To find the partial derivative of \(h(u, v)\) with respect to \(u\), we will consider \(v\) as a constant and apply the chain rule. $$\frac{\partial h}{\partial u}=\frac{\partial}{\partial u} \sqrt{\frac{u v}{u-v}}$$ Let $$f(u, v) = \frac{u v}{u - v}.$$ Then, \(h(u, v) = \sqrt{f(u, v)}\).
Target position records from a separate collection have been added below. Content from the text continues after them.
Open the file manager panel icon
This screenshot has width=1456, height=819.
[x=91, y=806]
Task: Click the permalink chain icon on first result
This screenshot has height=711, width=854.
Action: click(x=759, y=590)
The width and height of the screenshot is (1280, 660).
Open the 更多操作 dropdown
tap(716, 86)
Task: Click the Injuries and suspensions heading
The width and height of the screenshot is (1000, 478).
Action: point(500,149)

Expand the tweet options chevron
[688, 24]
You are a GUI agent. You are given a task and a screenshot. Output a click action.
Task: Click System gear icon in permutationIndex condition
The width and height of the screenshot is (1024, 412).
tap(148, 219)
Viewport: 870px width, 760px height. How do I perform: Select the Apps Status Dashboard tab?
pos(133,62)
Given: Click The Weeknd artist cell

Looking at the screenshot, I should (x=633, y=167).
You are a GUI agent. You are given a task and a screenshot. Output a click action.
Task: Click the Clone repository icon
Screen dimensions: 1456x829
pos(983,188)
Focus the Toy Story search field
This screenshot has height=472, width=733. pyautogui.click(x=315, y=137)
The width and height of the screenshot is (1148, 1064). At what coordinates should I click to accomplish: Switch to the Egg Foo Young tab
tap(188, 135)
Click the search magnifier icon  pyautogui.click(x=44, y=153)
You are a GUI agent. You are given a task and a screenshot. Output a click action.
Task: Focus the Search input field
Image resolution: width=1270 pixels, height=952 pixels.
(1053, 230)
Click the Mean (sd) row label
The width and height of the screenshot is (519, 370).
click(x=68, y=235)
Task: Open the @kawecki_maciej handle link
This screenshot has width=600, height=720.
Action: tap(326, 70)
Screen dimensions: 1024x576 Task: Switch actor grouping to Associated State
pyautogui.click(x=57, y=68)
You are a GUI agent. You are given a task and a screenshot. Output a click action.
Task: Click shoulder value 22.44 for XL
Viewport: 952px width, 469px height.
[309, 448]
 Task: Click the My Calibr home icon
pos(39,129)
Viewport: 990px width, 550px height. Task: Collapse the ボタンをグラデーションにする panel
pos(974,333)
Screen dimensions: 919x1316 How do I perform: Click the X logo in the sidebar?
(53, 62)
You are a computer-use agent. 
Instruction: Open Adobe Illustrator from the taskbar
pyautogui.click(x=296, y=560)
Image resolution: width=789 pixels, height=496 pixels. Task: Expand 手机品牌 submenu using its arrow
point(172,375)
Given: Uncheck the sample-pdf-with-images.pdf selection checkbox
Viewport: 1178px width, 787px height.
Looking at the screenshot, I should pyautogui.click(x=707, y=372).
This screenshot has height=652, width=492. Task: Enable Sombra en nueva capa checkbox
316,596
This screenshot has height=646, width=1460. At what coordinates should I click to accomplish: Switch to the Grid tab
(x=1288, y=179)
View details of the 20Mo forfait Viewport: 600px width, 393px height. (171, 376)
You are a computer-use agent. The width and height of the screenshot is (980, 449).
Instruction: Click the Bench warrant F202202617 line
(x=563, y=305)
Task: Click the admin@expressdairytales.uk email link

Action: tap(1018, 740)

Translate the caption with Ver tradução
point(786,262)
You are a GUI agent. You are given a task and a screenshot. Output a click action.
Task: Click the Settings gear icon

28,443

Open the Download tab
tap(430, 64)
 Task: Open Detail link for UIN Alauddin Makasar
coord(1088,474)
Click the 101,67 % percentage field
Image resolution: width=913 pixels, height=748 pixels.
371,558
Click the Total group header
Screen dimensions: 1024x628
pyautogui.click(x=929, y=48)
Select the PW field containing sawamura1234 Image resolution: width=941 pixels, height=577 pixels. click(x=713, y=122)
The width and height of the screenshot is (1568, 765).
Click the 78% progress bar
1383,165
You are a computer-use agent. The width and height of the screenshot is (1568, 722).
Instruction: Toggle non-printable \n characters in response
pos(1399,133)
Using chain rule, we can write, $$\frac{\partial h}{\partial u} = \frac{\mathrm{d}\sqrt{f(u, v)}}{\mathrm{d}f(u, v)}\frac{\partial f(u,v)}{\partial u}$$ Now, we first find the derivative of \(h(u, v)\) with respect to \(f(u, v)\): $$\frac{\mathrm{d}\sqrt{f(u, v)}}{\mathrm{d}f(u, v)} = \frac{1}{2\sqrt{f(u, v)}}$$ Next, we find the partial derivative of \(f(u, v)\) with respect to \(u\): $$\frac{\partial f(u,v)}{\partial u} = \frac{\partial}{\partial u}\left(\frac{u v}{u-v}\right)$$ Using quotient rule, $$\frac{\partial f(u,v)}{\partial u} = \frac{v(u-v) - u v}{(u-v)^2} = \frac{-v^2}{(u-v)^2}$$ Now, substituting the derived expressions, we have: $$\frac{\partial h}{\partial u} = \frac{1}{2\sqrt{f(u, v)}}\times\frac{-v^2}{(u-v)^2} = \frac{-v^2}{2(u-v)^2\sqrt{\frac{u v}{u-v}}}$$

To find the partial derivative of \(h(u,v)\) with respect to \(v\), we will consider \(u\) as a constant and again apply the chain rule. $$\frac{\partial h}{\partial v}=\frac{\partial}{\partial v} \sqrt{\frac{u v}{u-v}}$$ Using chain rule, we can write, $$\frac{\partial h}{\partial v} = \frac{\mathrm{d}\sqrt{f(u, v)}}{\mathrm{d}f(u, v)}\frac{\partial f(u,v)}{\partial v}$$ We've already found the derivative of \(h(u, v)\) with respect to \(f(u, v)\) in Step 1: $$\frac{\mathrm{d}\sqrt{f(u, v)}}{\mathrm{d}f(u, v)} = \frac{1}{2\sqrt{f(u, v)}}$$ Now, we find the partial derivative of \(f(u, v)\) with respect to \(v\): $$\frac{\partial f(u,v)}{\partial v} = \frac{\partial}{\partial v}\left(\frac{u v}{u-v}\right)$$ Using quotient rule, $$\frac{\partial f(u,v)}{\partial v} = \frac{u^2 - u(u - v)}{(u-v)^2} = \frac{u^2}{(u-v)^2}$$ Now, substituting the derived expressions, we have: $$\frac{\partial h}{\partial v} = \frac{1}{2\sqrt{f(u, v)}}\times\frac{u^2}{(u-v)^2} = \frac{u^2}{2(u-v)^2\sqrt{\frac{u v}{u-v}}}$$ In conclusion, the first partial derivatives of the function \(h(u, v)\) with respect to \(u\) and \(v\) are: $$\frac{\partial h}{\partial u} = \frac{-v^2}{2(u-v)^2\sqrt{\frac{u v}{u-v}}}$$ $$\frac{\partial h}{\partial v} = \frac{u^2}{2(u-v)^2\sqrt{\frac{u v}{u-v}}}$$